### Enunciado
Devolva, sem qualquer alteração, tudo o que vai desde "Porto Alegre, RS" até "retirou da água." no texto sobre o centenário.

### Texto de origem

▬▬▬

Porto Alegre, RS – Aos 100 anos de idade, completados no dia 30 de junho de 2025, o policial civil aposentado Alfredo de Souza Lima tem histórias que atravessam gerações — e duas grandes enchentes. Morador do bairro Humaitá, em Porto Alegre, ele vivenciou de perto as cheias de 1941 e 2024. Para celebrar o centenário, a família organizou uma festa no último sábado (5), nos fundos da casa onde ele vive. O encontro foi simples e afetivo: bolo com merengue, chá e cerca de 20 convidados.
Apesar da audição reduzida, seu Alfredo mantém a lucidez e a memória vívida. Em 1941, com apenas 15 anos, ajudou como voluntário durante a inundação. Salvou pessoas, transportou mercadorias e quase morreu afogado ao cair de um caíco — pequena embarcação de madeira usada para a travessia. O resgate veio pelas mãos do cunhado Euclides, que mergulhou e o retirou da água.
2024
Mais de oito décadas depois, em maio de 2024, precisou novamente de ajuda para sair de casa, agora como um senhor centenário. A água atingiu 1,70m do lado de fora da residência, onde vive desde os anos 1960. Ele e a filha Suzana foram levados de barco até um ponto de resgate no Viaduto José Eduardo Utzig e, de lá, para um abrigo no bairro Bom Jesus. Ficaram 14 dias no ginásio: seu Alfredo dormia sobre colchões, até conseguir uma cama. Ganhou até uma prótese dentária nova, já que perdeu a antiga durante a cheia.
— Nunca imaginei passar por outra enchente. A de 2024 foi muito violenta — disse o centenário, com serenidade.

▬▬▬

### Dados do exercício
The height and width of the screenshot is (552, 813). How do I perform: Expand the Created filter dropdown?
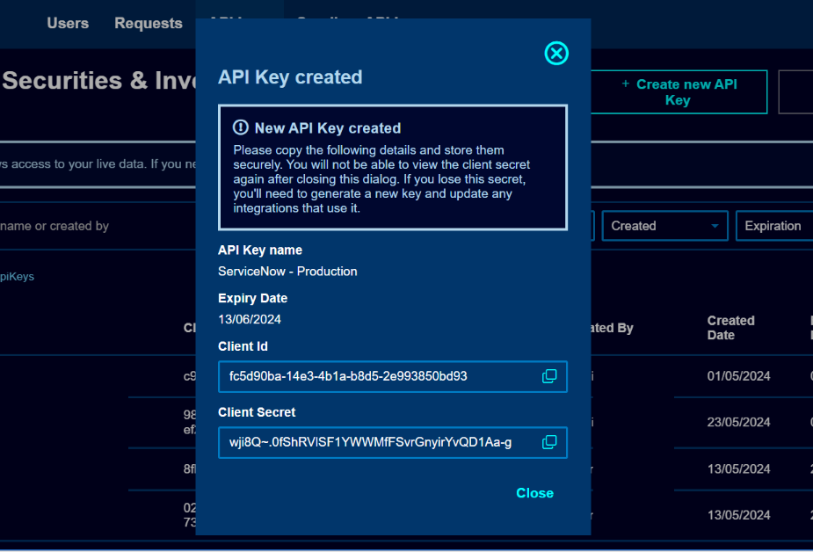[x=664, y=226]
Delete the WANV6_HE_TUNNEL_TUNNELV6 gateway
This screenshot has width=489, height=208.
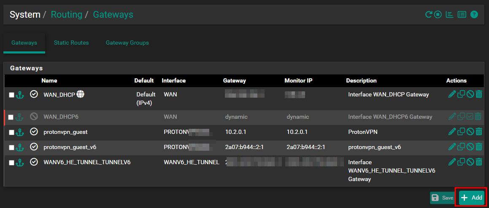(479, 162)
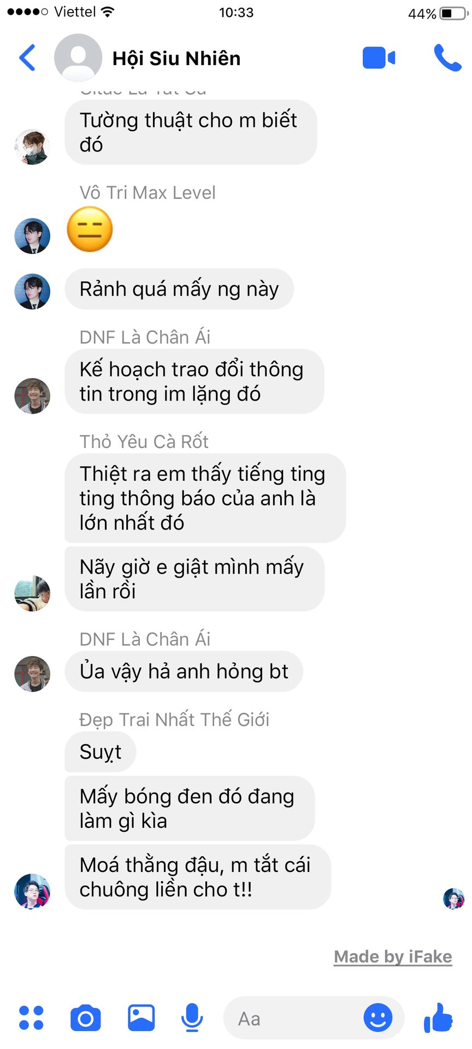This screenshot has height=1049, width=472.
Task: Open the Hội Siu Nhiên group name header
Action: 176,58
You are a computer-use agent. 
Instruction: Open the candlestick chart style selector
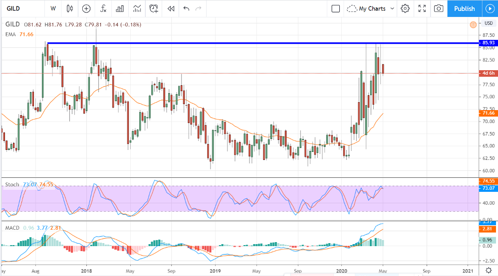(x=69, y=8)
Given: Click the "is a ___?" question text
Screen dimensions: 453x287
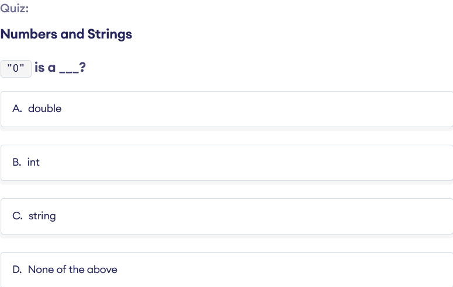Looking at the screenshot, I should tap(61, 68).
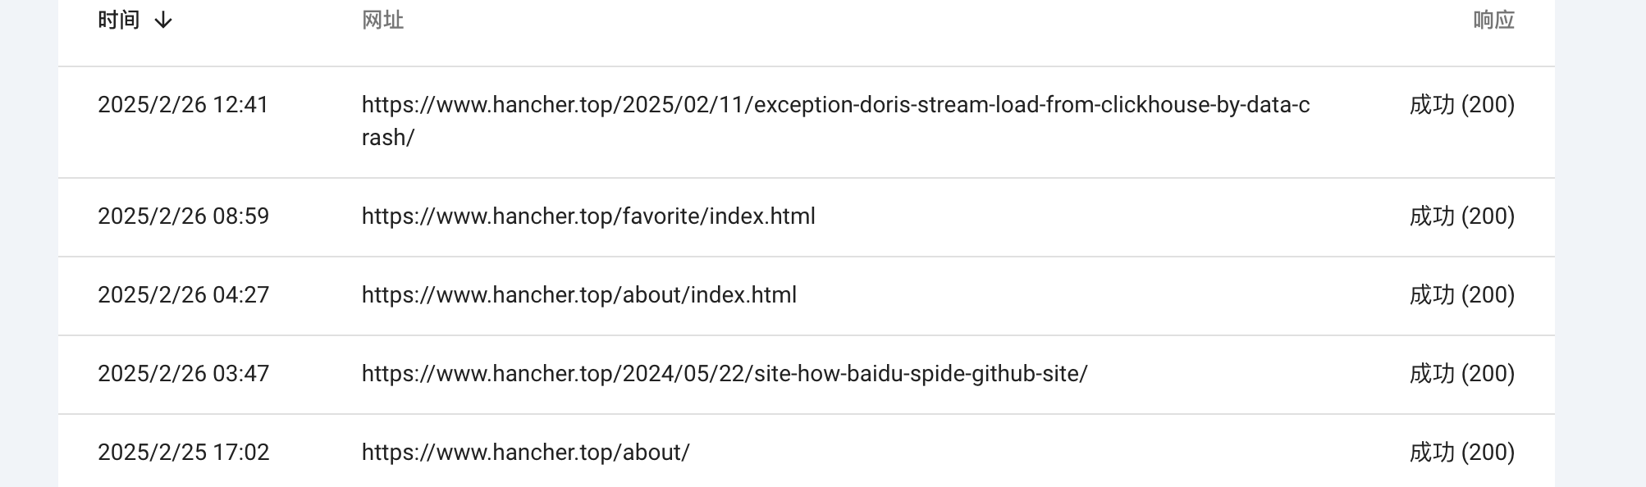Open the about/index.html URL
The width and height of the screenshot is (1646, 487).
578,295
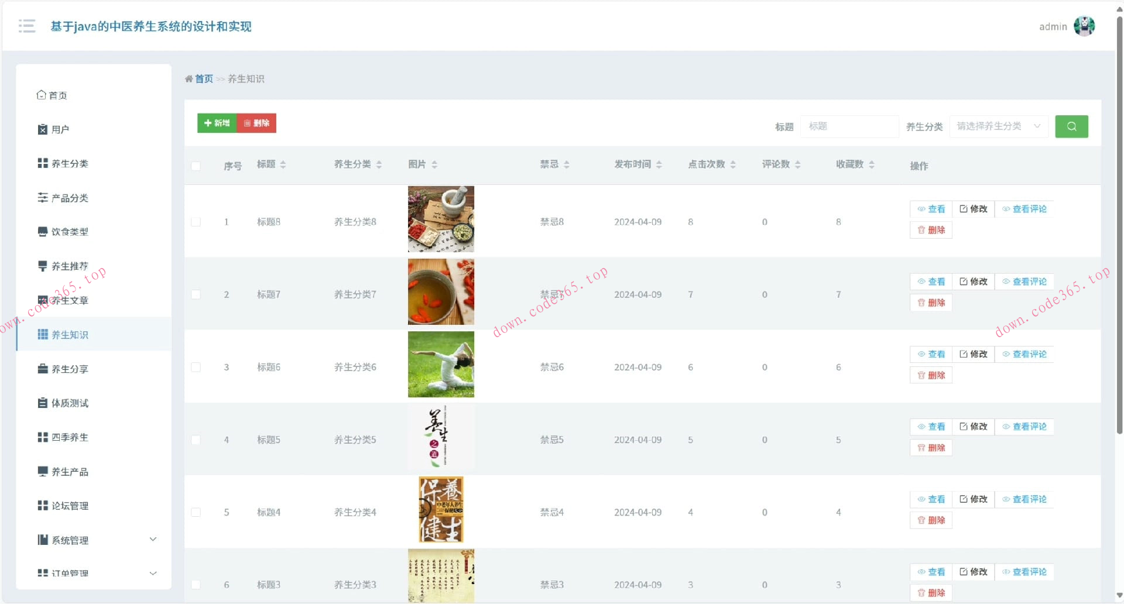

▬▬▬

### Resposta do exercício
Porto Alegre, RS – Aos 100 anos de idade, completados no dia 30 de junho de 2025, o policial civil aposentado Alfredo de Souza Lima tem histórias que atravessam gerações — e duas grandes enchentes. Morador do bairro Humaitá, em Porto Alegre, ele vivenciou de perto as cheias de 1941 e 2024. Para celebrar o centenário, a família organizou uma festa no último sábado (5), nos fundos da casa onde ele vive. O encontro foi simples e afetivo: bolo com merengue, chá e cerca de 20 convidados.
Apesar da audição reduzida, seu Alfredo mantém a lucidez e a memória vívida. Em 1941, com apenas 15 anos, ajudou como voluntário durante a inundação. Salvou pessoas, transportou mercadorias e quase morreu afogado ao cair de um caíco — pequena embarcação de madeira usada para a travessia. O resgate veio pelas mãos do cunhado Euclides, que mergulhou e o retirou da água.